In 2007, a new Trust was born, writes Simon Pepper, former Chair and Founding Trustee of The Andrew Raven Trust. Created to nurture creative discussion around topical issues in sustainable rural development, the Andrew Raven Trust invited 40 individuals to share a weekend at Ardtornish House, deep in the folds of Morvern, Argyll, to hear a world expert on climate change and to discuss the implications for Scotland’s rural communities.
It was an instant success. The guests departed informed, inspired, some said transformed. After five years – and five such weekends – the model has been tested, with different audience and other minor variations, in discussions of rural housing, community resilience, land ownership and most recently ‘paths’.
Each time participants say that the experience has left them feeling greatly stimulated and enlightened by fresh insights, contacts and ideas. So we thought it might be helpful to try and capture the essence of this model of engagement. What do we think are the success factors?
Hospitality. Participants are invited personally to attend as house guests. This creates a bond of generous exchange, quite distinct from the customer/client status of the paid contract. It’s a treat, offered to a sample of people who show promise as contributors and/or beneficiaries on the topic under discussion.
Philanthropy.

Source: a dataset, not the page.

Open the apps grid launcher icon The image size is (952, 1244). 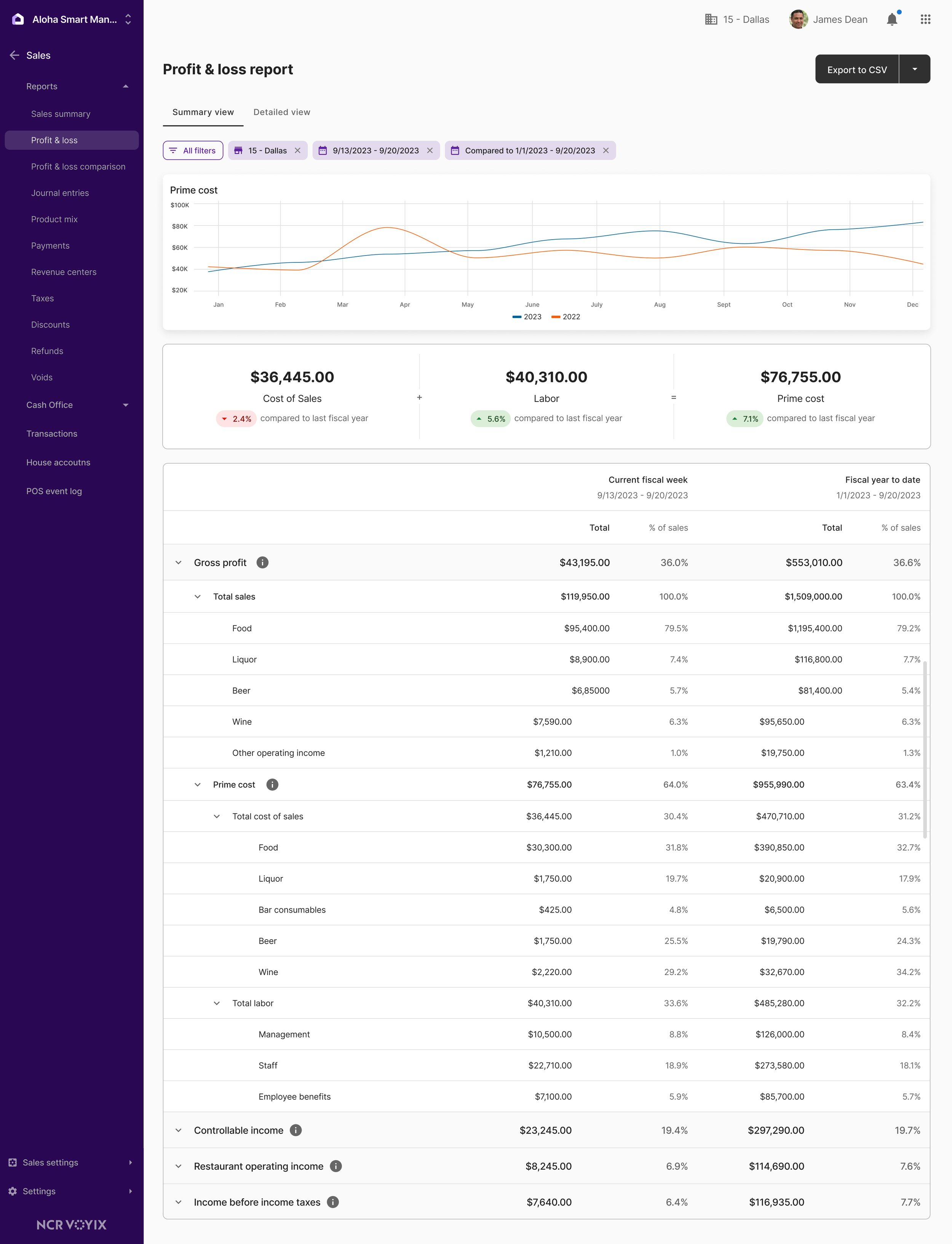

The hosts demonstrate an unambiguous commitment to their charitable purposes, free of vested interests or hidden agendas.

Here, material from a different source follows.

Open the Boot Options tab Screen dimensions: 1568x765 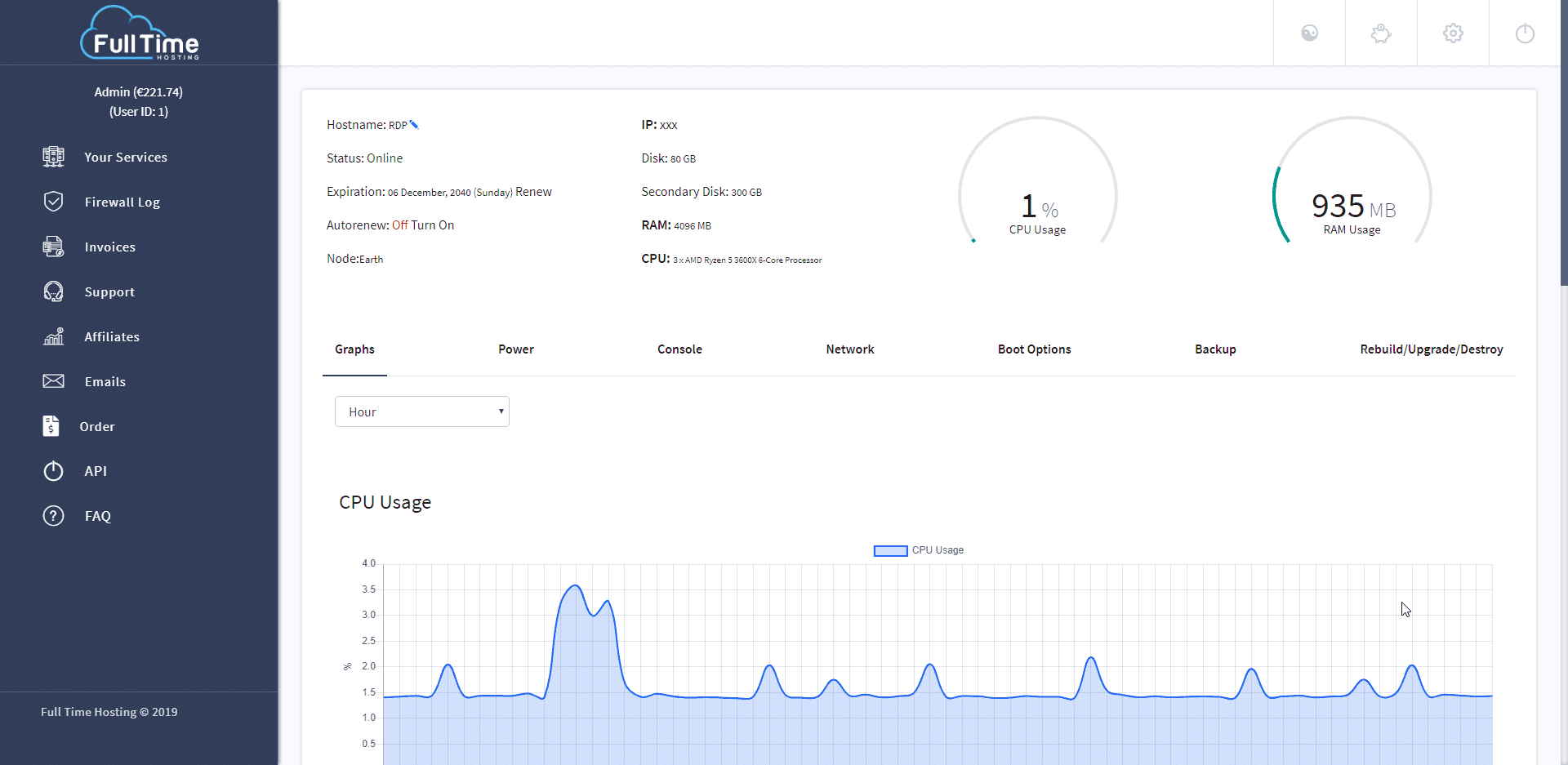tap(1034, 349)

Conviviality. Enjoyment is a key factor in the design of the event. This is not ‘work’. The atmosphere is deliberately informal, sociable; plenty of time is given to relaxed social exchange, resisting the temptation to over-fill the timetable with organised activity.
Removal. Detachment from familiar surroundings/routines is important for exposing the imagination to new ideas. The venue is many miles from work or home, beyond the range of mobile phone networks, running from Friday evening to Sunday. Early features of the weekend include name labels and a careful introduction to the venue, its surroundings and the event itself.
A relevant setting. The event is held in a place with inspirational qualities of its own, and where practical examples of most of the topics arising can be experienced nearby.
Open discussion. The event is gently chaired to encourage a free exchange of ideas, not seeking collective decisions, under the Chatham House rule. A summary report of the discussion is posted on the Trust’s website for wider consumption.
Inspiring contributors. The important centre point of the event is a presentation by a leading figure in the field with widely acknowledged expertise and charisma.
A diverse audience. Participants are sought from the widest possible range of relevant backgrounds, crossing social, cultural or intellectual barriers and giving particular opportunity to an exchange between the sciences and the arts.
- Head, heart, hand. The organised components of the weekend programme are designed to offer a refreshing mix of intellectual and emotional stimulation alongside relevant physical activity such as a walk to see or participate in practical applications of the subjects under discussion.
With these nine factors in the mix, we have found that the time, the place and the people interact with extraordinary creativity, energy and mutual trust and affection.